Hats are hot. The hat sales industry revenue is more than $2 billion a year, according to Statistic Brain. “Hats are certainly making a major comeback, and people need to be self-expressive in these days and times,” says Marc Williamson, owner of FlameKeepers Hat Club in Harlem. The dabber born-and-bred New Yorker has tapped into this growing market.
His FlameKeepers Hat Club business is a stable in Harlem, with hats and caps selling from $55 to $400 plus. His shop sells hats of all kinds for men and women, from casual baseball caps to fancy top hats to boaters to Kangol caps. And each hat possesses a different style and attitude.
Williamson opened FlameKeepers in 2014 with a mission. “FlameKeepers Hat Club, we’re passing the torch of good taste from one generation to the next. Are we a ‘club’? I would say that we are a community of people that share a heightened positive vibration. A community that is on a journey to embrace and truly share the very best that life has to offer,” he told NewsBreak.
Williamson has actually been in the hat business for more than 20 years, going back to when he took a job selling hats when he was just a student.
“I don’t know if I would describe it as a ‘love of hats,’ but I’m more in love with how the ‘right hat’ can make a person feel. I’ve sold thousands of hats, and making a person look good and feel good is our main objective at FKHC. When you look good and feel good, it plays a major part in the kind of day someone is having. It can turn around a ‘bad day,’ heightening the experience of a ‘good day,” said Williamson. “In many instances, how you feel correlates to the way you treat people and the energy you share. Every day might not be your best day or the best day of the people you happen to interact with, but when you come across a person with the right energy or vibration, it tends to be a game-changer…..at least for a fleeting moment.”
FlameKeepers is more than just a business to the area; he’s created a community hub. “I want a special place where like-minded people can come together and ‘fellowship’ per se,” notes Williamson. “I feel like community hubs are always necessary. Communities need a place where forward thinkers and activists can come together.”
And for Williamson, Harlem was the best place to create such a hub.
“I didn’t really choose Harlem; Harlem chose me. As I scouted areas to open, I looked downtown — the Lower East Side — and in Brooklyn as well as Harlem. I felt that Harlem was the place for what I had to offer,” said Williamson. “As far as contemporary brick-and-mortar retail, I felt Harlem had an undiscovered beauty. There were a few Black-owned retail shops that I was aware of, like Harlem Haberdashery and a vintage clothing store (B.O.R.N.) owned by Jonathan Brodrick and Terry Artis of Lifetime TV’s ‘Born To Style’ series, also Princess Jenkins’ The Brownstone (established in 1988) that I loved. I loved what they were doing, and I wanted to contribute the cultural impact that they were providing.”
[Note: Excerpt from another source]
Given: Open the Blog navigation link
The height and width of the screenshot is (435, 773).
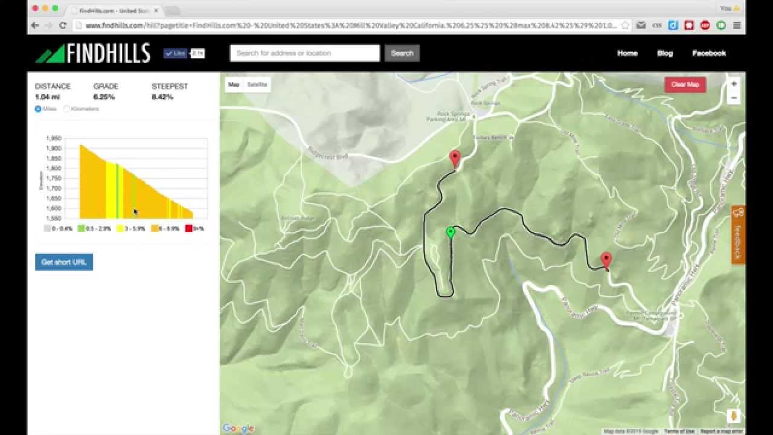Looking at the screenshot, I should tap(665, 53).
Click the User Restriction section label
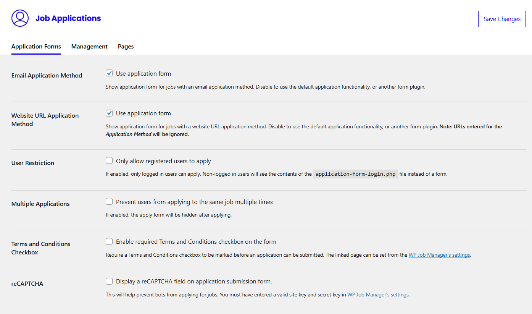The image size is (532, 314). click(33, 163)
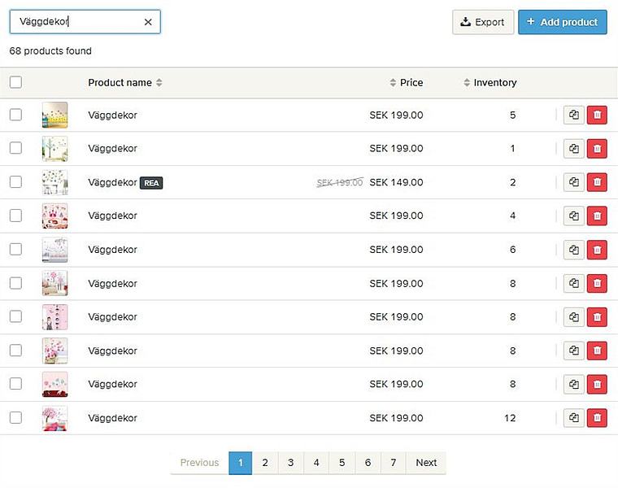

While Harlem is thriving, the community, like the rest of NYC, was hit hard by the pandemic. But FlameKeepers was supported by longtime customers. In fact, 90 percent of the sales from when the shop re-opened were made by repeat customers.
“We survived the pandemic with the support of the FlameKeepers Hat Club community. They showed up big time,” Williamson said. “They made sure that we got through. We were still shipping orders all over the country and internationally, and I was even dropping off hats in my car.”
Now Williamson is looking to expand FlameKeepers. He said, “My goal is to make FlameKeepers Hat Club bigger than it’s ever been and to touch more lives.”